Der Franzose Jean-Jacques Rousseau (1712-1778) gilt als Vater der modernen Pädagogik. In seinem Werk Émile (1762) legte er die Grundlagen mit der Idee, dass das Kind die Basis für die Zukunft einer Gesellschaft bildet. In Spanien kam die erste Regelung des Bildungssystems 1857 mit dem bekannten Moyano-Gesetz, das Sanktionen für Eltern vorsah, die ihre Kinder ab dem 6. Lebensjahr nicht zur Schule schickten. 1876 wurde im privaten Bereich in Madrid die Institución Libre de Enseñanza (ILE) mit dem Ziel gegründet, den Krausismus in die Praxis umzusetzen. Dabei handelte es sich um eine Denkströmung, die nach Karl Christian Friedrich Krause (1781-1832) benannt war, einem deutschen Philosophen und Schüler von Immanuel Kant. Seine Postulate luden dazu ein, den Schüler mit allen Bereichen des Wissens in Kontakt zu bringen.

Auf Mallorca gründete Guillem Cifre de Colonya 1879 in seinem Heimatort Pollença eine Schule nach dem Vorbild der ILE. Es war die erste im ganzen Land, die dem Modell der Madrider Alma Mater folgte – sie wurde im Juli 1936 infolge des Militäraufstands geschlossen. Auf Menorca eröffnete eine Gruppe von Arbeitern und Schuhfabrikanten 1906 ebenfalls eine Schule in Alaior, die bekannte Laica-Schule, die 30 Jahre lang in Betrieb war. 1904 war eine weitere in Maó eingeweiht worden, die jedoch nur zwei Jahre lang geöffnet blieb.

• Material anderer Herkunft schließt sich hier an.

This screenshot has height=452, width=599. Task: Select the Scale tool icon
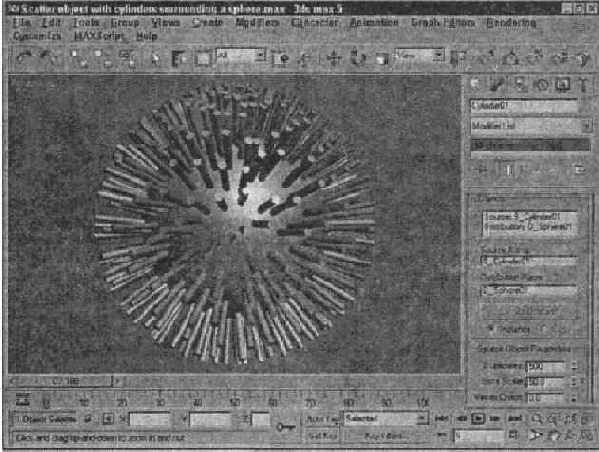[381, 58]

Ende des 19. Jahrhunderts führte die ILE in Spanien die Ferienlager ein, eine der repräsentativsten Aktivitäten der damaligen Bildungsreformbewegung. Inspiriert vom Hygienismus zielten sie darauf ab, die Gesundheit von Kindern aus einkommensschwachen Familien zu verbessern. Sie sollten aber auch die körperliche und geistige Entwicklung durch den Kontakt mit der Natur fördern. Das erste Ferienlager, das auf den Balearen organisiert wurde, fand 1893 im Port de Sóller mit Unterstützung der Diputación Provincial statt. Einer seiner Förderer war der Inspektor Joan Capó aus Felanitx, derselbe, der 1926 während der Diktatur von Primo de Rivera mit Hilfe des Architekten Guillem Forteza auf ländliche Schulen setzte.

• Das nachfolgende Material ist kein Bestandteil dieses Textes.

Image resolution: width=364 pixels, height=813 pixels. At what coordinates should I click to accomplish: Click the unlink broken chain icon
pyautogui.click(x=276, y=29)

Die Ferienlager fanden jeden Sommer statt. Anfangs besuchten Kinder aus Schulen in Palma die Lager auf Mallorca. Später kamen jedoch auch Kinder aus Ibiza, Maó und Ciutadella hinzu. Auf Menorca organisierte die Stadtverwaltung von Maó 1909 das erste Lager der Insel; 1918 war die Stadtverwaltung von Ibiza an der Reihe. All diese enorme pädagogische Arbeit wurde durch den Staatsstreich von 1936 unterbrochen. Joan Capó, einer ihrer Ideologen, wurde daraufhin wegen seiner Zugehörigkeit zur Esquerra Republicana Balear im Gefängnis Can Mir inhaftiert. Nach seiner Freilassung im Jahr 1940 wurde er als Inspektor nach Almeria versetzt. 1944 musste er nach Castellón gehen. 1952 starb er im Alter von 64 Jahren in Palma. 1968 nahm das Sozialwerk der Caixa de les Balears die Tradition der alten Ferienlager im Sommer wieder auf. Der gewählte Ort war die Residenz Can Tàpera am Stadtrand von Palma. Jahre später wurde die Initiative von anderen Einrichtungen wie dem Stromunternehmen Gesa fortgeführt.